Вообще об этом феномене, гораздо более интересном, чем многие из тех, о которых прокричали теософы в своих брошюрах и книжках, насколько я знаю, нигде не говорится — его замолчали в Париже и в Лондоне. Не замолчала его однако г-жа Желиховская и в одном из её фельетонов, о которых я говорил выше, попавшихся мне долгое время спустя, я нашёл его описание. Но каково же было моё изумление, когда я узнал из этого фельетона, будто видел в тот вечер какое-то огненное явление, «как бы огненный шар, овальной формы, как лучезарное, голубовато-огненное яйцо» («Одесский Вестник» 1884 г. № 123, статья: «Е. П. Блаватская и теософисты»). Я видел овальный медальон Елены Петровны сначала с одним, потом с двумя, а затем опять с одним портретом, я видел и даже увёз с собою овальный портретик, появившийся в медальоне, потом оказавшийся в моей шляпе и подаренный мне Еленой Петровной, нарисованный на кости, с наклеенным на него стеклом. Наконец, на заявление г-жи Y., что она видит какую-то серую человеческую фигуру, я, смеясь, и тоном, в значении которого довольно трудно было ошибиться, сказал, что вижу тоже «тень, сгущающуюся у моей шляпы». Но хоть и легко было увидеть «небо с овчинку» в такой компании, я тогда никакого «овального шара» (!!?), даже если б подобную непостижимую форму предмета и можно было постигнуть, не видал, ни о каком огненном яйце не говорил моим собеседницам, и это яйцо-овальный шар — всецело произведение творческой фантазии г-жи Желиховской.
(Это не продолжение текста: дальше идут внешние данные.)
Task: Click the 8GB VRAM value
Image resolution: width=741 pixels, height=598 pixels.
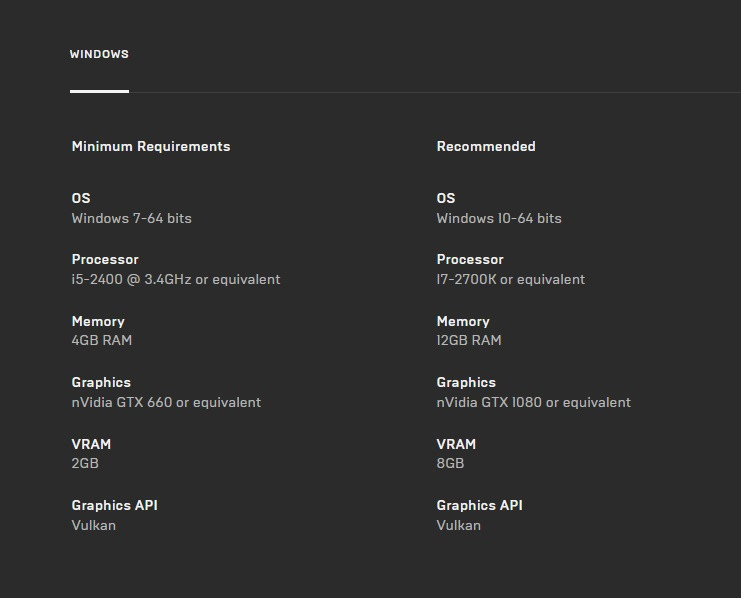Action: pos(450,463)
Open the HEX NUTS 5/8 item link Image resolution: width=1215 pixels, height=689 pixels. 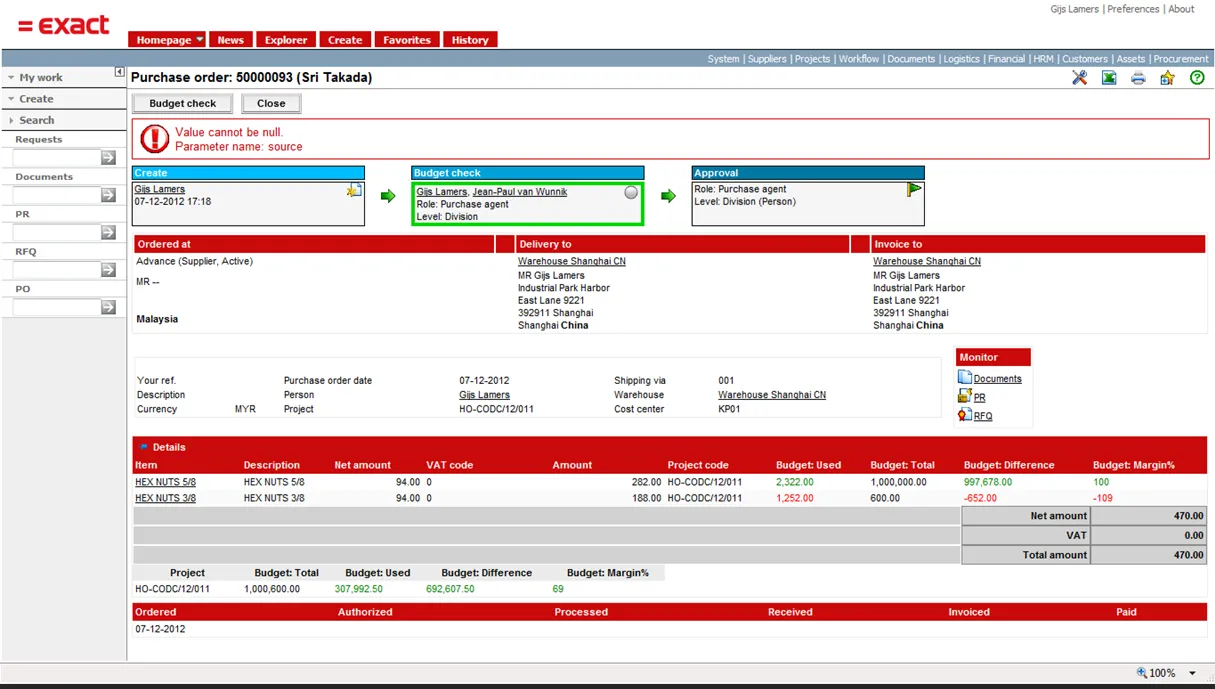[165, 482]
Вернувшись домой, я, для очищения совести, вырыл в саду ямку и закопал в неё портрет. Через две недели я раскопал это замеченное мною местечко и — нашёл портрет, конечно, в полной сохранности. Скажу даже больше, в течение этого времени, этих двух недель, Елена Петровна была у меня в саду, я нарочно провёл её по тому месту, где был зарыт портрет, но даже и её присутствие не помогло её невидимому спутнику исполнить задачу, успешное выполнение которой, вероятно, сделало бы меня фанатическим проповедником феноменов «посланницы махатм» [1].
Примечания
править- ↑ Недавно в бумагах и письмах, относящихся к тому времени, я нашёл этот портретик Е. П. Блаватской и, полагая, что он может быть приятным «сувениром» для сестры покойной, переслал его г-же Желиховской через общего нашего знакомого А. А. Б—ва.